[Dataset entries]
'''

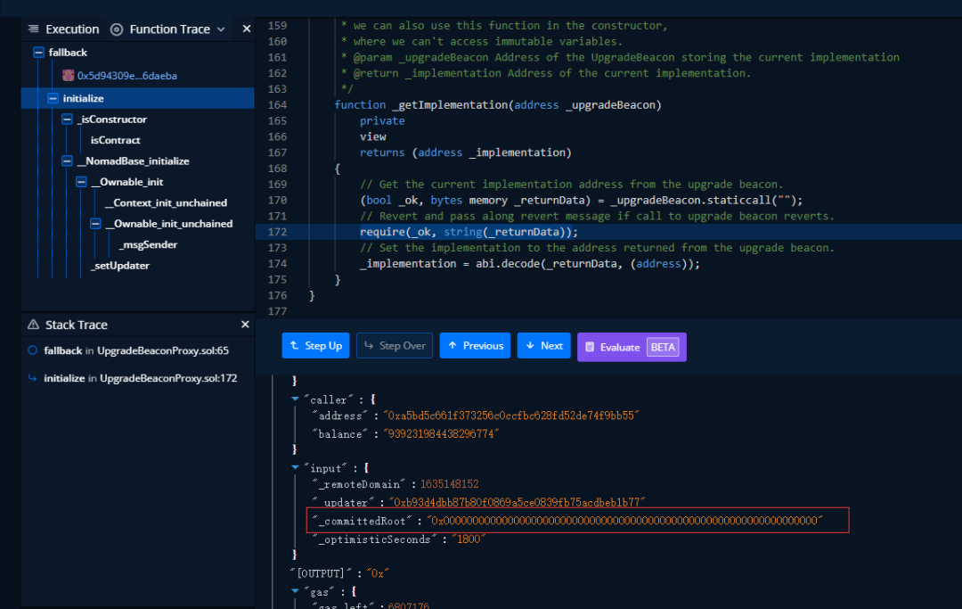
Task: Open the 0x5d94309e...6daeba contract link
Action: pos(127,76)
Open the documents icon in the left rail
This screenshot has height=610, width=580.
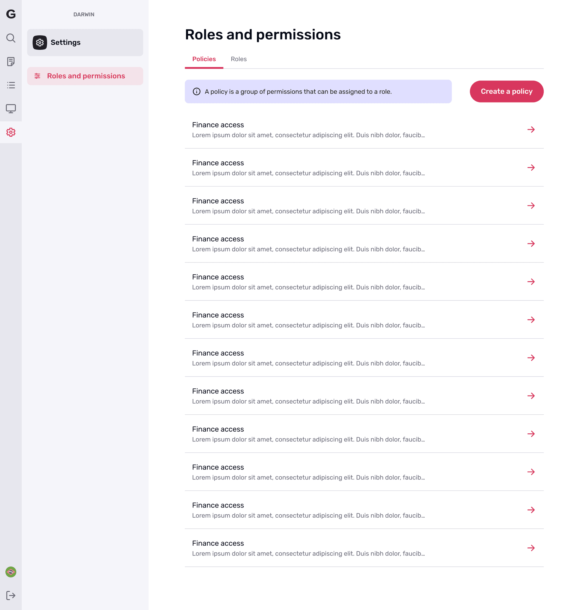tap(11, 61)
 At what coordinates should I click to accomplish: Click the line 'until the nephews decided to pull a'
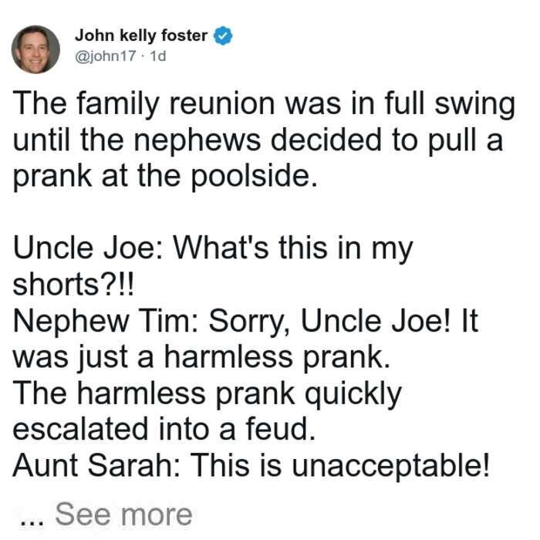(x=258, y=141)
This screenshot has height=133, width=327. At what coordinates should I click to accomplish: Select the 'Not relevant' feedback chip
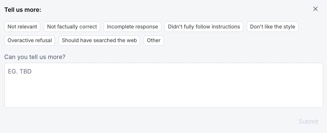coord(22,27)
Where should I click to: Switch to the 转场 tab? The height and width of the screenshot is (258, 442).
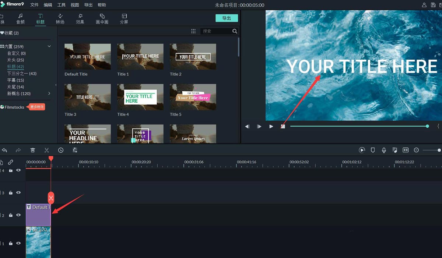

'''

▶ _Assignment_: If pictures appear, drop them, and retype exactly the lines from the "This screenshot has height=133, width=327." line through the last line of the data above.

▶ _Response_:
This screenshot has height=133, width=327. At what coordinates should I click to accomplish: Select the 'Not relevant' feedback chip
coord(22,27)
Where should I click to: Switch to the 转场 tab? The height and width of the screenshot is (258, 442).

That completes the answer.